● Task to complete
Filter task. Return each line of the material that holds the string "agent".
·····
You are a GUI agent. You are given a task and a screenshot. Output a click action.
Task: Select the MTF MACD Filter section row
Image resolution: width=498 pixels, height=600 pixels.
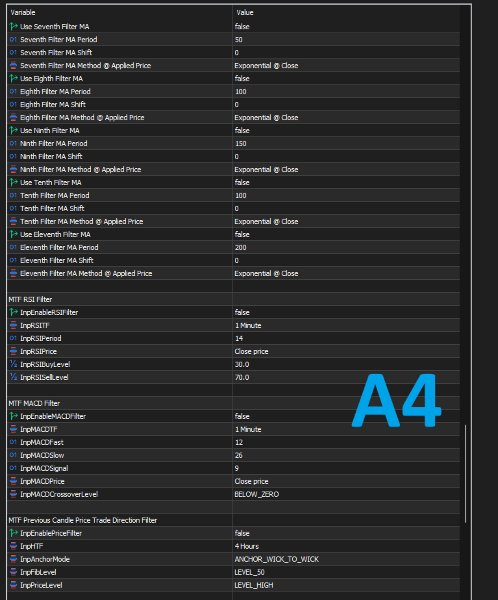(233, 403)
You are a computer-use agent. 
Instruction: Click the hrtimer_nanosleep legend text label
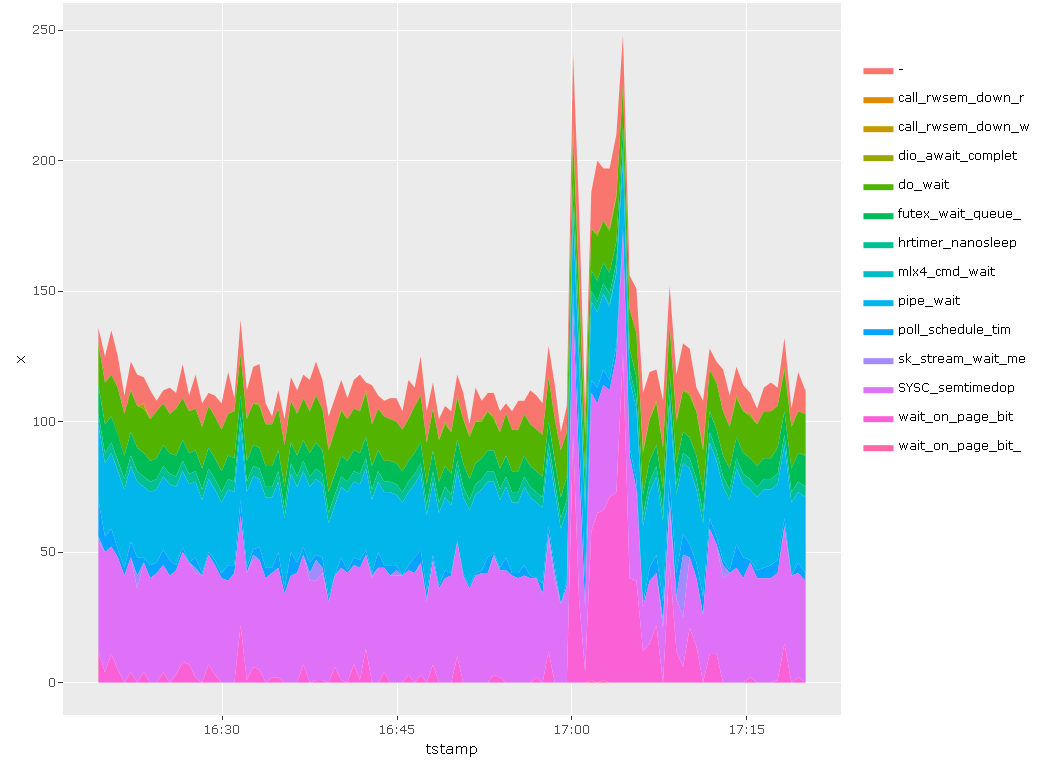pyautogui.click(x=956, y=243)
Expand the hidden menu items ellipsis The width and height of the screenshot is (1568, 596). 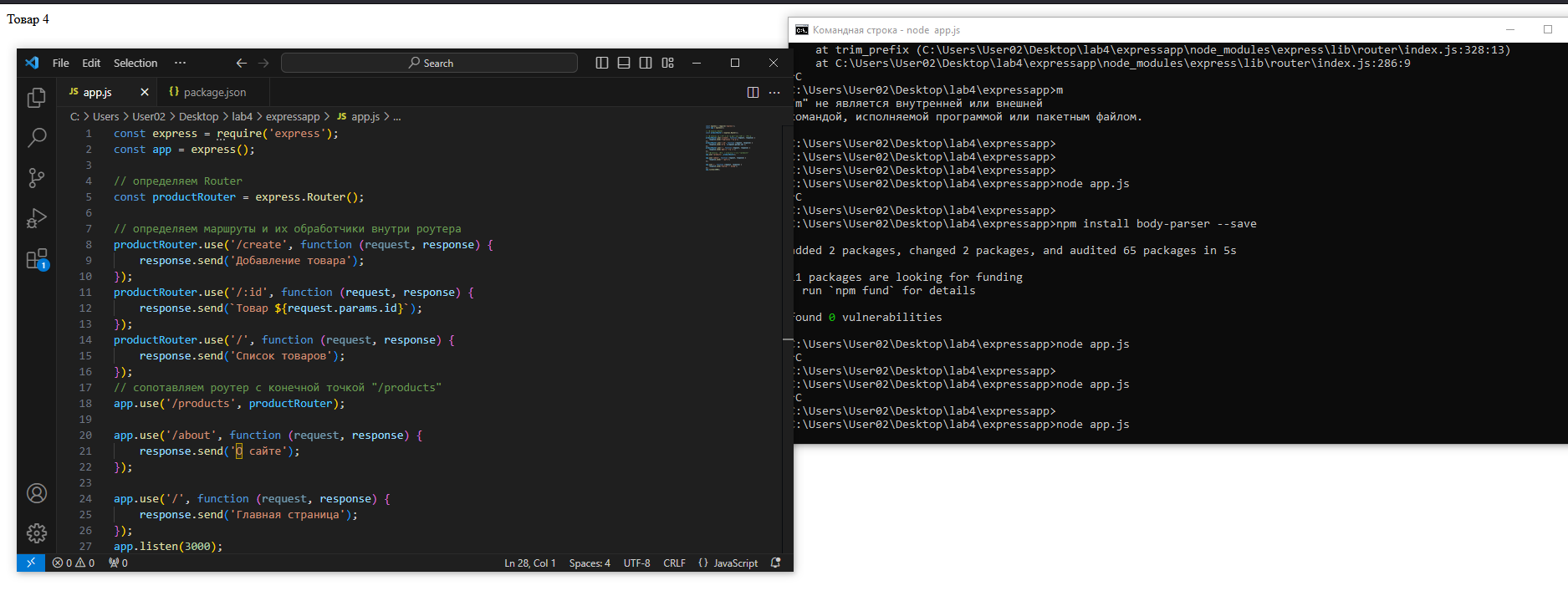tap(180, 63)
·····
● Answer to this problem
You are a GUI agent. You are given a task and a screenshot. Output a click action.
You are a computer-use agent. 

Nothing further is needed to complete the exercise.